LAWRENCE — If the Kansas defense is seeking a dress rehearsal for what it might see during Big 12 play, the Jayhawks might get something close on Saturday afternoon against Rice.
“This is our first look at what I would call a true spread offense,” KU defensive coordinator Dave Campo said on Wednesday.
So what exactly will the Owls’ offense look like? Well, it starts with junior quarterback Taylor McHargue, who dominated the ball against UCLA in Rice’s season opener, completing 17 of 28 passes for 172 yards and rushing 22 times for 95 yards.
(McHarque’s most effective target was former Michigan receiver/running back Sam McGuffie, a player that KU coach Charlie Weis once recruited to Notre Dame.

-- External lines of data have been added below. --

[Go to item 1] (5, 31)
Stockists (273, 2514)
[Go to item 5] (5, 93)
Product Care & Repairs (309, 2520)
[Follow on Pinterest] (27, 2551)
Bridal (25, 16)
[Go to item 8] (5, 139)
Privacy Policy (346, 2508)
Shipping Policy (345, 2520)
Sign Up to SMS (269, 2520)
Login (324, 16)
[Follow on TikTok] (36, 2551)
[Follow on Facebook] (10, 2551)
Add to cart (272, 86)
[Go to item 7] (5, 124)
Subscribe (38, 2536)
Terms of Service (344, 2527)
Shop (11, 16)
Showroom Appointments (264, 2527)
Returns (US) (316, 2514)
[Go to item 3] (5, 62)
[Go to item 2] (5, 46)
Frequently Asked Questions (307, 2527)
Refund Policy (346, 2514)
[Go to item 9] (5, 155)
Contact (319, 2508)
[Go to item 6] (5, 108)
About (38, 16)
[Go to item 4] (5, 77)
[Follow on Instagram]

But McHargue, a junior with 14 career starts, will draw much of the attention.)
“I think he’s one of the keys to their offense,” Campo said. “McHargue is a good player. He’s tough. He’s a good runner. Not only in the run game, but also in scrambling. He’s really a good player.
McHarque’s performance against UCLA was mostly lost amidst the Owls’ defensive disaster. Rice surrendered 646 total yards — including 343 on the ground — in a 49-24 home loss to the Bruins. But the Owls’ offense could pose some problems for Kansas. (And at the very least, it should be good prep for what Kansas will face in the Big 12.)
The KU coaching staff expects Rice to spread it out — three and four receiver sets — and a fair share of zone-read option looks from McHarque. Rice offensive coordinator John Reagan, a former KU assistant who spent five years under Mark Mangino, will engineer the offense. And the Owls have made a habit of playing Big 12 competition in the recent future.
Last season, the Owls lost to Baylor 56-31 in a shootout and were bottled up in a 34-9 loss to Texas in September. (Rice also beat Purdue 24-22.)
“They do a lot of different things,” Campo said. “They run a lot of trick plays. They run a lot of different spread-type attacks.”
On Wednesday, Campo was generally pleased with his team’s defensive performance in the opener against South Dakota State. There, of course, was the 99-yard touchdown run that KU surrendered in the first quarter. So, that was hard to ignore. But overall, Campo said, the defense made strides.
“I thought we played pretty good,” Campo said. “If they wouldn’t have popped that run, I would have felt really good about it.”
In its first game action, the revamped KU defense forced five turnovers, including four interceptions, and a bolstered defensive line looked much improved — albeit against Division I-AA South Dakota State.
“You still don't know how good we are going to play,” KU coach Charlie Weis said of the defensive line, “but you can say we have more quality depth.”
Now the Jayhawks’ defense will continue its week-by-week step up the food chain. Big 12 newcomer TCU awaits next week, and perhaps Rice presents a nice bridge to that competition.
“This is a good test for us,” Campo said.Three more Rice players to watch 1 Luke Wilson, senior, receiver
Rice lists Wilson at receiver, but at 6 feet 5 and 250 pounds, he certainly is the de facto tight end in the Owls’ spread offense. He had 29 catches last season while averaging more than 10 yards per reception.2 Corey Frazier, senior, free safety
Frazier, a veteran defensive back, is the son of Minnesota Vikings head coach Leslie Frazier.3 Jeremy Eddington, junior, running back
Junior running back Charles Ross is listed as the starter on the Owls’ depth chart, but Eddington was the most productive against UCLA, finishing with 38 yards in nine carries.